Труди подпрыгнула на месте.
— Это твое личное мнение, Томас, а не факт.
Она отошла от него, прошла по комнате и вернулась обратно, заметив свое отражение в зеркале: ее щеки раскраснелись, глаза горели увлеченным огнем. Господи, да она действительно завелась. Вдруг Труди поняла, что хочет этого мужчину больше, чем когда-либо хотела любого другого, и если он дотронется до нее, то она отдастся ему.
Томас поднялся на ноги и потянулся к ней. Он вынес окончательный приговор спору горячим поцелуем, и Труди зашептала: «О, боже, поторопись, поторопись!»
Они занимались любовью на толстом дорогом ковре.
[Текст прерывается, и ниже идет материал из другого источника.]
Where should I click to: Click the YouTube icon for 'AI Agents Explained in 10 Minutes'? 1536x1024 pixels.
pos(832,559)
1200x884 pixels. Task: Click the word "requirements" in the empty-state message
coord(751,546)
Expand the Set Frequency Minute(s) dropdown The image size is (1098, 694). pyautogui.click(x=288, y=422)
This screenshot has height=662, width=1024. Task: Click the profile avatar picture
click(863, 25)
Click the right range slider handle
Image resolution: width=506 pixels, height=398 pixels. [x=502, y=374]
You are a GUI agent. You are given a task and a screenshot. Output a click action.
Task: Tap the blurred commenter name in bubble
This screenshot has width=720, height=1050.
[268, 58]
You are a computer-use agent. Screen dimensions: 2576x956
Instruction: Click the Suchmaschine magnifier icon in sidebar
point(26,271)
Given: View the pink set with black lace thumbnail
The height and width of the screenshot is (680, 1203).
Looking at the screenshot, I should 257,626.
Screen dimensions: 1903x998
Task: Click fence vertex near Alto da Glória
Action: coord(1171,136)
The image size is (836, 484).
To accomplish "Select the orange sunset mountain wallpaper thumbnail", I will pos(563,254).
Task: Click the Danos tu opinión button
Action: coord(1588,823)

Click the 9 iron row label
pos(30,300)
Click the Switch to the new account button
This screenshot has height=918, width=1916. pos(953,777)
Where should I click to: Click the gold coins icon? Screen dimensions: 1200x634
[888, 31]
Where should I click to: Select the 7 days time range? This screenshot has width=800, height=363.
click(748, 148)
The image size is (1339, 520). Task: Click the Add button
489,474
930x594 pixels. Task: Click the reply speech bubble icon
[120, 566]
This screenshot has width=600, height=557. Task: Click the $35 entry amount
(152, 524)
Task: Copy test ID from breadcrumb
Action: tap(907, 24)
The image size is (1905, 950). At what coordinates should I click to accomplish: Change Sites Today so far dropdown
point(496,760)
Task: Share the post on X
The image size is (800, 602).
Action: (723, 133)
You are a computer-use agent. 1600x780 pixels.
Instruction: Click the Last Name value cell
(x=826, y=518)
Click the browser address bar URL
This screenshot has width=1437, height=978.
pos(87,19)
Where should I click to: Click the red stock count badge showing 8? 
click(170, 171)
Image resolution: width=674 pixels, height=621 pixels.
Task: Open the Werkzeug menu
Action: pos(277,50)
Труди кричала от блаженства, ей казалось, она умирает: она еще никогда не испытывала таких сильных ощущений. Когда все закончилось, она еще немного полежала в его объятиях, радуясь тому, что получился такой очаровательный вечер. А потом поняла, что это, пожалуй, был лучший секс за все последнее время, а возможно, даже и самый лучший секс в ее жизни. Томас ласкал и целовал ее так, что Труди с трудом верилось, что это было реальностью.
А потом у нее возник вопрос, который она хотела задать Томасу, но нельзя было разрушать магических чар. Она вновь задавала себе этот вопрос, но не находила ответа.
Кто же стоял за этим таинственным действом, происходящим в комнатах над магазином «Фанелли»? Кто все это придумал? Кто начал эту затею? Кто руководил этим бизнесом? Кто на самом деле был Бабочкой?
4
Нью-Мексико, 1952.
Ранние детские воспоминания Рейчел были о том, как она просыпалась посреди ночи и слышала крики своей матери. Она помнила, как выбиралась из кроватки и проползала через холл в другую комнату. Дверь была приоткрыта. Она знала, что мама и папа были там. Она помнила, как вошла и увидела маму, голую, стоящую на коленях на кровати, а отец толкал ее животом сзади, так по крайней мере казалось. Мама плакала и просила, чтобы отец перестал.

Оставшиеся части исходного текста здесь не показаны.